Heritability of nociception I: responses of 11 inbred mouse strains on 12 measures of nociception.

It is generally acknowledged that humans display highly variable sensitivity to pain, including variable responses to identical injuries or pathologies. The possible contribution of genetic factors has, however, been largely overlooked. An emerging rodent literature documents the importance of genotype in mediating basal nociceptive sensitivity, in establishing a predisposition to neuropathic pain following neural injury, and in determining sensitivity to pharmacological agents and endogenous antinociception. One clear finding from these studies is that the effect of genotype is at least partially specific to the nociceptive assay being considered. In this report we begin to systematically describe and characterize genetic variability of nociception in a mammalian species, Mus musculus. We tested 11 readily-available inbred mouse strains (129/J, A/J, AKR/J, BALB/cJ, C3H/HeJ, C57BL/6J, C58/J, CBA/J, DBA/2J, RIIIS/J and SM/J) using 12 common measures of nociception. These included assays for thermal nociception (hot plate, Hargreaves' test, tail withdrawal), mechanical nociception (von Frey filaments), chemical nociception (abdominal constriction, carrageenan, formalin), and neuropathic pain (autotomy, Chung model peripheral nerve injury). We demonstrate the existence of clear strain differences in each assay, with 1.2 to 54-fold ranges of sensitivity. All nociceptive assays display moderate-to-high heritability (h2 = 0.30-0.76) and mediation by a limited number of apparent genetic loci. Data comparing inbred strains have considerable utility as a tool for understanding the genetics of nociception, and a particular relevance to transgenic studies.

Heritability of nociception II. 'Types' of nociception revealed by genetic correlation analysis.

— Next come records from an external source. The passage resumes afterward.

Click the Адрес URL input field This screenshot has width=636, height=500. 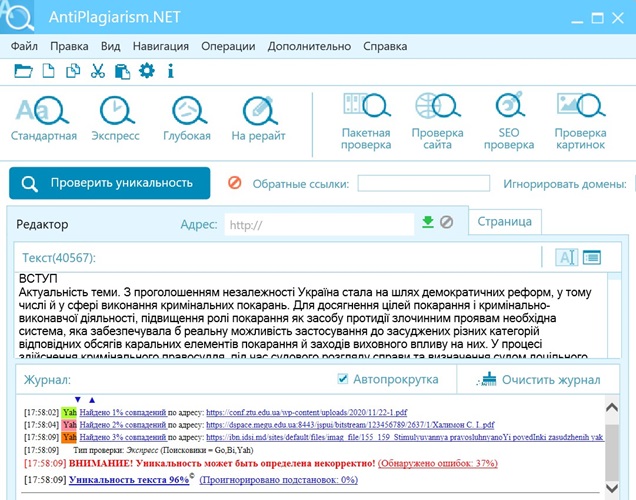click(x=318, y=224)
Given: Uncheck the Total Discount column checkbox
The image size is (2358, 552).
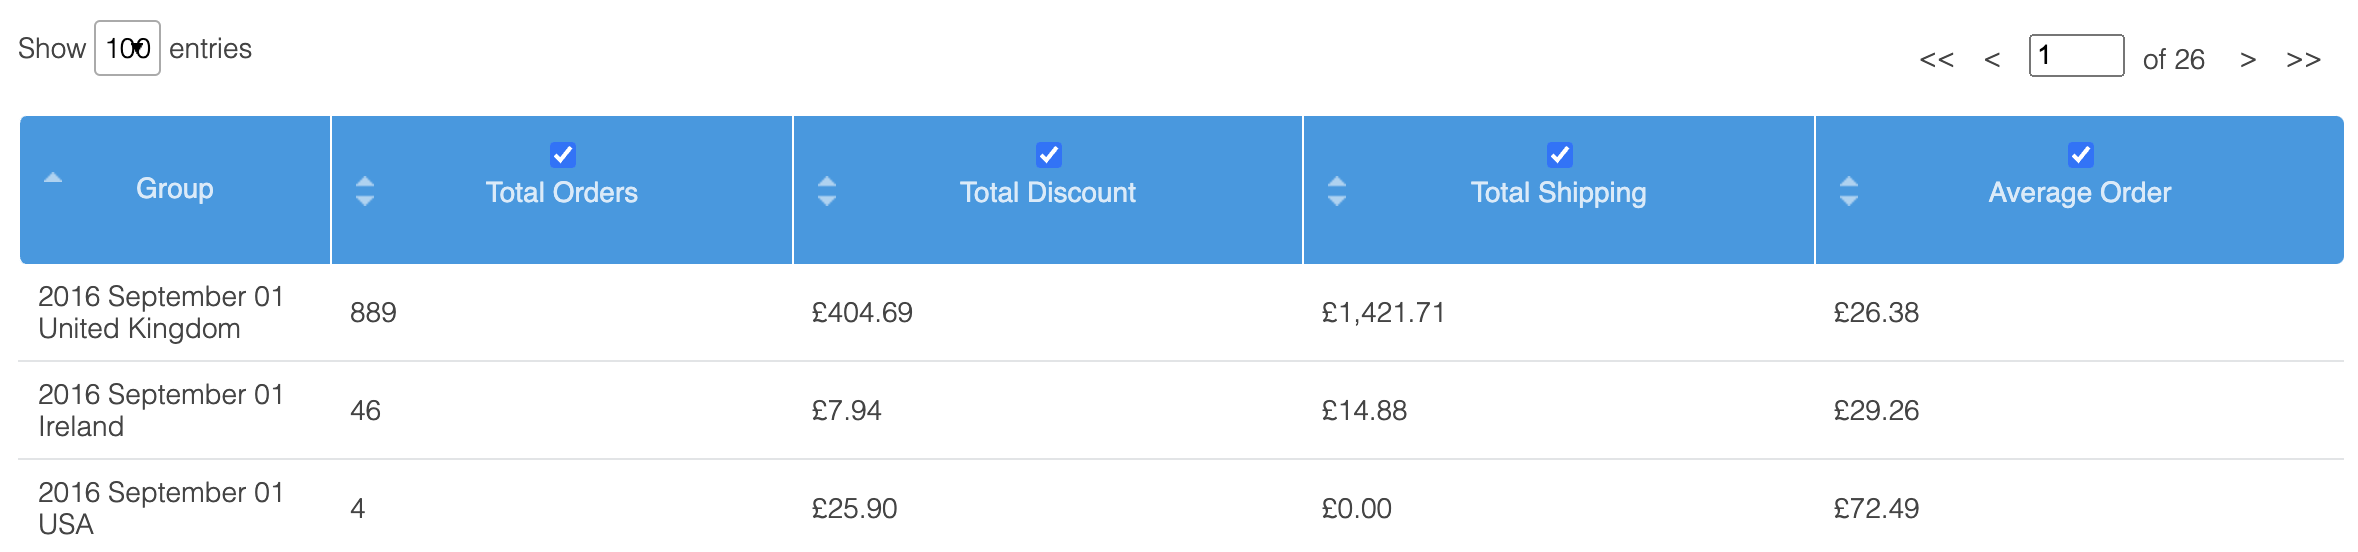Looking at the screenshot, I should [1049, 155].
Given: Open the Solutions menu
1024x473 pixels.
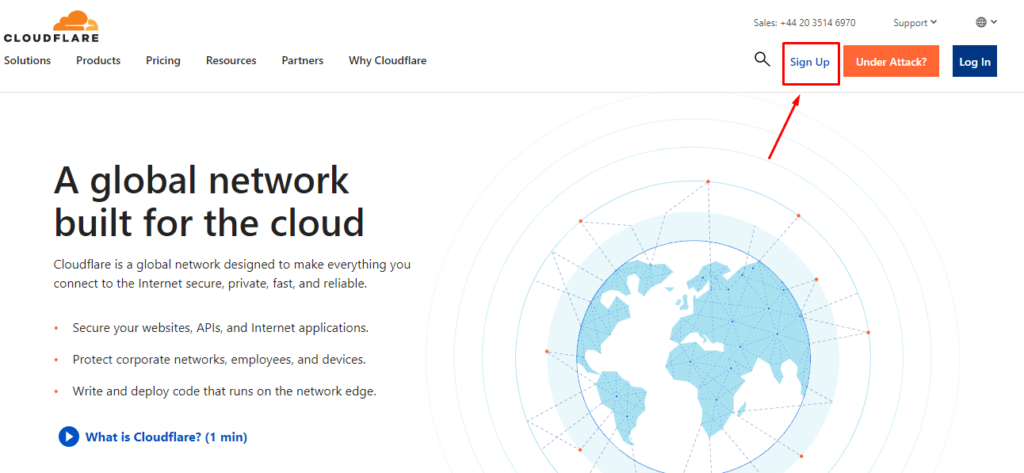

Clinical pain syndromes, and experimental assays of nociception, are differentially affected by manipulations such as drug administration and exposure to environmental stress. This suggests that there are different 'types' of pain. We exploited genetic differences among inbred strains of mice in an attempt to define these primary 'types'; that is, to identify the fundamental parameters of pain processing. Eleven randomly-chosen inbred mouse strains were tested for their basal sensitivity on 12 common measures of nociception. These measures provided for a range of different nociceptive dimensions including noxious stimulus modality, location, duration and etiology, among others. Since individual members of inbred strains are identical at all genetic loci, the observation of correlated strain means in any given pair of nociceptive assays is an index of genetic correlation between these assays, and hence an indication of common physiological mediation. Obtained correlation matrices were subjected to multivariate analyses to identify constellations of nociceptive assays with common genetic mediation. This analysis revealed three major clusters of nociception: (1) baseline thermal nociception, (2) spontaneously-emitted responses to chemical stimuli, and (3) baseline mechanical sensitivity and cutaneous hypersensitivity. Many other nociceptive parameters that might a priori have been considered closely related proved to be genetically divergent.